**Document passage**
The markets believe in China‘s recovery and the knock-on effect on luxury accounts. The markets, however, believe a little less in Gucci‘s ability to intercept the possible return of the Asian dragon. Although, trips, first by François-Henry Pinault, Kering‘s number one, and then by Marco Bizzarri, Gucci’s CEO, to Beijing suggest that the double-G brand has great faith in the People’s Republic. There are diverging impulses from Beijing. For, on the one hand, wealthy Chinese ready to travel and shop give hope. But, on the other, the government’s caution about the real growth prospects of the local economy is jarring.
Outgoing Chinese Premier Li Keqiang announced that the GDP growth target for 2023 is +5%. The lowest in decades. Only in 2020, the year of the pandemic, Beijing’s ambitions were lower. For the premier, there are three major problems: insufficient domestic demand, employment stabilisation (which is complicated) and the major fiscal difficulties that some local governments face.
Barclays believes in it
But, despite this, Barclays is quite optimistic. According to its survey, based on passenger traffic in the metros, there is an upturn in shopping. And international travel should pick up again in the coming months. Barclays expects around 15% of spending to move abroad. The bank’s experts expect China to grow by 19% this year, up from +15% in 2022. This growth will contribute to the +12% that the luxury sector will post overall this year, compared to the previous estimate of +9%. “In China, there was a faster-than-expected recovery in January. In February, the Chinese New Year drove purchases,” Barclays’ Carole Madjo told MF Fashion. According to the same analyst, we will see polarisation again this year. Some will run, like Louis Vuitton, Hermès, Chanel, Dior and Cartier, and some will walk, like Gucci. That will also influence the speed of its parent company Kering.

[Stored records]
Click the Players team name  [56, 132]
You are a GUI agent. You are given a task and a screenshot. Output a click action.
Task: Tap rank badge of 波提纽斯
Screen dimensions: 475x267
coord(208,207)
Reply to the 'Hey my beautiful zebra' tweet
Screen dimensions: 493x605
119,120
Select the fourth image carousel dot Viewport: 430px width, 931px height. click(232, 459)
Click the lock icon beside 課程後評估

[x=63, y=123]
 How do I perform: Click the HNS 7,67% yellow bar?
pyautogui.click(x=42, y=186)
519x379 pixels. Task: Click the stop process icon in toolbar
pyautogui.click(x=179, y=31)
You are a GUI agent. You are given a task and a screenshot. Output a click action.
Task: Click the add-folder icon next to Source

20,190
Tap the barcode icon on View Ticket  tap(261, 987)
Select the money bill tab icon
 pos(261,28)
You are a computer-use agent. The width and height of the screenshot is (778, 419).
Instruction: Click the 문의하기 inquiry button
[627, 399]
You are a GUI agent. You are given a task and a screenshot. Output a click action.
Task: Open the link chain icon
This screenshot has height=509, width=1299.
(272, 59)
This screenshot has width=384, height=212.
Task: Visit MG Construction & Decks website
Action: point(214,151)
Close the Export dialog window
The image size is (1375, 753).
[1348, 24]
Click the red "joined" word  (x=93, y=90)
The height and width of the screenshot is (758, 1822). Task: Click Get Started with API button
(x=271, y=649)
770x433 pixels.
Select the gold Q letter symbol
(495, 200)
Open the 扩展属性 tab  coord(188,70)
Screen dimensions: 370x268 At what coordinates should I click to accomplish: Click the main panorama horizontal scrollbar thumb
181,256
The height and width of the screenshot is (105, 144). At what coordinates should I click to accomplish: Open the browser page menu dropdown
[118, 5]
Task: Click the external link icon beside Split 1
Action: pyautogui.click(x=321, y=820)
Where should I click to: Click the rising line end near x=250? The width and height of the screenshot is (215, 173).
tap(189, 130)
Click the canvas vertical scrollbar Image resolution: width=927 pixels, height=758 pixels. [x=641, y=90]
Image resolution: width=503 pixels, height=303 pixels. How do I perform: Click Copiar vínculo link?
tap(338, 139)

**Required action 1**
According to the article above on luxury and China's recovery, which brands does the Barclays analyst expect to run this year?
**Required action 2**
In the article above on luxury and China's recovery, what GDP growth target for 2023 did Li Keqiang announce?
**Required action 3**
Write a continuation of the article above on Gucci, Kering and China's luxury recovery.

**Exercise result 1**
Louis Vuitton, Hermès, Chanel, Dior and Cartier

**Exercise result 2**
+5%

**Exercise result 3**
Precisely in order to see for himself what is happening in China, and to understand the performance in that market of the brand he heads, Gucci’s CEO Marco Bizzarri travelled to the country of the Great Wall. According to Ladymax, who cites insiders, Bizzarri’s goal is to gather information to create strategies aimed at relaunching the brand. Because the brand’s retail sales in China would not have improved much from the -15% recorded in the fourth quarter of 2022. According to the Chinese newspaper, Gucci needs to strike a balance between retaining established customers and attracting new generations. The key is to reshape the classics in order to obtain a solid market base.